### Rows

▬▬▬▬▬▬▬▬▬▬

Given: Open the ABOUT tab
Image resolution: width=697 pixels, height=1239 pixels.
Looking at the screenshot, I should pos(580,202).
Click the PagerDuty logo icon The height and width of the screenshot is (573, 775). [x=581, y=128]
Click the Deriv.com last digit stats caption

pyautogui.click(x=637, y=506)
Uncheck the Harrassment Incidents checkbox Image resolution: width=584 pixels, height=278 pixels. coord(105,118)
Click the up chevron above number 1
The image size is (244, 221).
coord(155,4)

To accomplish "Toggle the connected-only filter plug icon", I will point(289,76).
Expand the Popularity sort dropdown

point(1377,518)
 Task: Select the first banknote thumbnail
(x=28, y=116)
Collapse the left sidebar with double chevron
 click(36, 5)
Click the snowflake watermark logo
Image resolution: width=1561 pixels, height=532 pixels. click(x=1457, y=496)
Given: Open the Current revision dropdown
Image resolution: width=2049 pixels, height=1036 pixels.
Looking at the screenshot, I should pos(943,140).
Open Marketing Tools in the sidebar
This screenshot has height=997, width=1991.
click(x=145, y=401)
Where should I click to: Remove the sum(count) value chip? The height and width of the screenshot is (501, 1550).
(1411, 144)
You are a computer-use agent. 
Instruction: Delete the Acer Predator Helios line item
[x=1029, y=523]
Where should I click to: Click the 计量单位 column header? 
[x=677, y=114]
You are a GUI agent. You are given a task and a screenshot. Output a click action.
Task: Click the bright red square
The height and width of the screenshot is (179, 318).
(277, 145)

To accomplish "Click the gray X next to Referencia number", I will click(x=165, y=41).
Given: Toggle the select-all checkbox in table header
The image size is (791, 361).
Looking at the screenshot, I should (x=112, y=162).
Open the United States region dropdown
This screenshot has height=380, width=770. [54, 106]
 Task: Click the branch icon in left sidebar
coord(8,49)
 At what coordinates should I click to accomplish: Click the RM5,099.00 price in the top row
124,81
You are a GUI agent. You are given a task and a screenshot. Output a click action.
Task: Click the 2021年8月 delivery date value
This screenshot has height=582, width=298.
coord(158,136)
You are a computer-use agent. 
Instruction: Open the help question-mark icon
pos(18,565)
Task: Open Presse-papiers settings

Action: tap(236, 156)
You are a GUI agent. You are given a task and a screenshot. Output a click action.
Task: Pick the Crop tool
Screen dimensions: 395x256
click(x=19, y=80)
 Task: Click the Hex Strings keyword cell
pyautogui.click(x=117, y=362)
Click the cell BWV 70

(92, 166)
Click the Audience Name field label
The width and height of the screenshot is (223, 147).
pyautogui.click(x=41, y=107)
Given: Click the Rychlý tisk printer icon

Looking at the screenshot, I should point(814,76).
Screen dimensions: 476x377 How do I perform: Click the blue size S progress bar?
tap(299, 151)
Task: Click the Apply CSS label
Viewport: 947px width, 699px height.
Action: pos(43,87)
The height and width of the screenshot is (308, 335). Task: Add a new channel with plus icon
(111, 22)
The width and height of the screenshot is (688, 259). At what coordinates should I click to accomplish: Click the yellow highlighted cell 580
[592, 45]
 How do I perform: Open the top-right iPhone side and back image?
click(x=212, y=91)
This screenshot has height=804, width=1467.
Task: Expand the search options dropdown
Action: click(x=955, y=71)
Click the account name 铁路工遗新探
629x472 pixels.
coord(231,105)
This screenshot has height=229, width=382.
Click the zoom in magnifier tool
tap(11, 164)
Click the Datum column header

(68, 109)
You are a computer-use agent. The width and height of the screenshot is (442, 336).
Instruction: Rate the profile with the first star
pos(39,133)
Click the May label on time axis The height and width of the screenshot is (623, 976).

▬▬▬▬▬▬▬▬▬▬

### Task description
Change every "Instruction" in the entries above to "Objective" and leave all other text as it is.

### Finished task
Given: Open the ABOUT tab
Image resolution: width=697 pixels, height=1239 pixels.
Looking at the screenshot, I should pos(580,202).
Click the PagerDuty logo icon The height and width of the screenshot is (573, 775). [x=581, y=128]
Click the Deriv.com last digit stats caption

pyautogui.click(x=637, y=506)
Uncheck the Harrassment Incidents checkbox Image resolution: width=584 pixels, height=278 pixels. coord(105,118)
Click the up chevron above number 1
The image size is (244, 221).
coord(155,4)

To accomplish "Toggle the connected-only filter plug icon", I will point(289,76).
Expand the Popularity sort dropdown

point(1377,518)
 Task: Select the first banknote thumbnail
(x=28, y=116)
Collapse the left sidebar with double chevron
 click(36, 5)
Click the snowflake watermark logo
Image resolution: width=1561 pixels, height=532 pixels. click(x=1457, y=496)
Given: Open the Current revision dropdown
Image resolution: width=2049 pixels, height=1036 pixels.
Looking at the screenshot, I should pos(943,140).
Open Marketing Tools in the sidebar
This screenshot has height=997, width=1991.
click(x=145, y=401)
Where should I click to: Remove the sum(count) value chip? The height and width of the screenshot is (501, 1550).
(1411, 144)
You are a computer-use agent. 
Objective: Delete the Acer Predator Helios line item
[x=1029, y=523]
Where should I click to: Click the 计量单位 column header? 
[x=677, y=114]
You are a GUI agent. You are given a task and a screenshot. Output a click action.
Task: Click the bright red square
The height and width of the screenshot is (179, 318).
(277, 145)

To accomplish "Click the gray X next to Referencia number", I will click(x=165, y=41).
Given: Toggle the select-all checkbox in table header
The image size is (791, 361).
Looking at the screenshot, I should (x=112, y=162).
Open the United States region dropdown
This screenshot has height=380, width=770. [54, 106]
 Task: Click the branch icon in left sidebar
coord(8,49)
 At what coordinates should I click to accomplish: Click the RM5,099.00 price in the top row
124,81
You are a GUI agent. You are given a task and a screenshot. Output a click action.
Task: Click the 2021年8月 delivery date value
This screenshot has height=582, width=298.
coord(158,136)
You are a computer-use agent. 
Objective: Open the help question-mark icon
pos(18,565)
Task: Open Presse-papiers settings

Action: tap(236, 156)
You are a GUI agent. You are given a task and a screenshot. Output a click action.
Task: Pick the Crop tool
Screen dimensions: 395x256
click(x=19, y=80)
 Task: Click the Hex Strings keyword cell
pyautogui.click(x=117, y=362)
Click the cell BWV 70

(92, 166)
Click the Audience Name field label
The width and height of the screenshot is (223, 147).
pyautogui.click(x=41, y=107)
Given: Click the Rychlý tisk printer icon

Looking at the screenshot, I should point(814,76).
Screen dimensions: 476x377 How do I perform: Click the blue size S progress bar?
tap(299, 151)
Task: Click the Apply CSS label
Viewport: 947px width, 699px height.
Action: pos(43,87)
The height and width of the screenshot is (308, 335). Task: Add a new channel with plus icon
(111, 22)
The width and height of the screenshot is (688, 259). At what coordinates should I click to accomplish: Click the yellow highlighted cell 580
[592, 45]
 How do I perform: Open the top-right iPhone side and back image?
click(x=212, y=91)
This screenshot has height=804, width=1467.
Task: Expand the search options dropdown
Action: click(x=955, y=71)
Click the account name 铁路工遗新探
629x472 pixels.
coord(231,105)
This screenshot has height=229, width=382.
Click the zoom in magnifier tool
tap(11, 164)
Click the Datum column header

(68, 109)
You are a computer-use agent. The width and height of the screenshot is (442, 336).
Objective: Rate the profile with the first star
pos(39,133)
Click the May label on time axis The height and width of the screenshot is (623, 976).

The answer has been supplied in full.